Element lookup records
# # # # # # #

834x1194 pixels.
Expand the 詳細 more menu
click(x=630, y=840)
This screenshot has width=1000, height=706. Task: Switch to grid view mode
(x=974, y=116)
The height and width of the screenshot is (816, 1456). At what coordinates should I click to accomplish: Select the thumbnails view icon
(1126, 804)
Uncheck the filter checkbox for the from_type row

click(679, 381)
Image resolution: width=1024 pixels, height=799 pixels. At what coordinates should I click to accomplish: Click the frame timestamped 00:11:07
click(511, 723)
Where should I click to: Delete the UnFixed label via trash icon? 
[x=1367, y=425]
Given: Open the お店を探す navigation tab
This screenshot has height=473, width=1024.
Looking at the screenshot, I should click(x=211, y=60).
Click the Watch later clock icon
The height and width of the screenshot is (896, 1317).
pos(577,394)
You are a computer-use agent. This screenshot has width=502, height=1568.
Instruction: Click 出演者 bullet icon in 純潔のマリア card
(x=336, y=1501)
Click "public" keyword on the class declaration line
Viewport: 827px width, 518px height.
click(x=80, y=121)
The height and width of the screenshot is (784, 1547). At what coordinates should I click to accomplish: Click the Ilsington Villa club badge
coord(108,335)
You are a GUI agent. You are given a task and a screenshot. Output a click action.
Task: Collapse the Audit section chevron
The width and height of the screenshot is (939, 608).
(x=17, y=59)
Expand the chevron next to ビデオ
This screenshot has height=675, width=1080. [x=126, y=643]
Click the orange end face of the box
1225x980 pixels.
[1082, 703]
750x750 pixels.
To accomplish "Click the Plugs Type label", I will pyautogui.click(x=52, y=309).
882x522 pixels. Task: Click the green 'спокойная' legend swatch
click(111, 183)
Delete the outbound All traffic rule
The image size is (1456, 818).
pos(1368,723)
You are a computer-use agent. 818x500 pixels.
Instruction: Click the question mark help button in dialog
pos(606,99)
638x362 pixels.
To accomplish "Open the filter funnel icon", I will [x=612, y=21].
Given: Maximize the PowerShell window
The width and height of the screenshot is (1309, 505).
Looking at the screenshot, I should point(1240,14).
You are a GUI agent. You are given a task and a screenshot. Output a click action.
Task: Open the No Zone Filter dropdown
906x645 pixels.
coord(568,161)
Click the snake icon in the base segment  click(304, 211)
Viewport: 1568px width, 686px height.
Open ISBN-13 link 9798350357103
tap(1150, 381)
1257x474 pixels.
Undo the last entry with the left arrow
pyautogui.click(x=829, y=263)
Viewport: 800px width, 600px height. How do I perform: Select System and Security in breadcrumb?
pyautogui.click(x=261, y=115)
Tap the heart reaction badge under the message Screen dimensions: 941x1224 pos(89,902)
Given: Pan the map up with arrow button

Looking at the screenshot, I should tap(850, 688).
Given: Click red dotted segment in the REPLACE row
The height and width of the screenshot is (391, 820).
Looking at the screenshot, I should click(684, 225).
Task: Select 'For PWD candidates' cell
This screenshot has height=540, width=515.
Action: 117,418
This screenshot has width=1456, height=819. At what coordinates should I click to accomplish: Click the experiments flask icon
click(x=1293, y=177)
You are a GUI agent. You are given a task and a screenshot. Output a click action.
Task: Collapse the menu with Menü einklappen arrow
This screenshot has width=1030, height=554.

# # # # # # #

# Short exercise:
Rescale part of the records above, beginning at the line that has "You are a computer-use agent. 818x500 pixels." and stopping after the line that has "will [x=612, y=21].". Give only those lines again in full, requests included, but multiply every coordinate in the answers by 1.9 and round each result to a whole number, with halves rounded up.

# Correct response:
You are a computer-use agent. 818x500 pixels.
Instruction: Click the question mark help button in dialog
pos(1151,188)
638x362 pixels.
To accomplish "Open the filter funnel icon", I will [x=1163, y=40].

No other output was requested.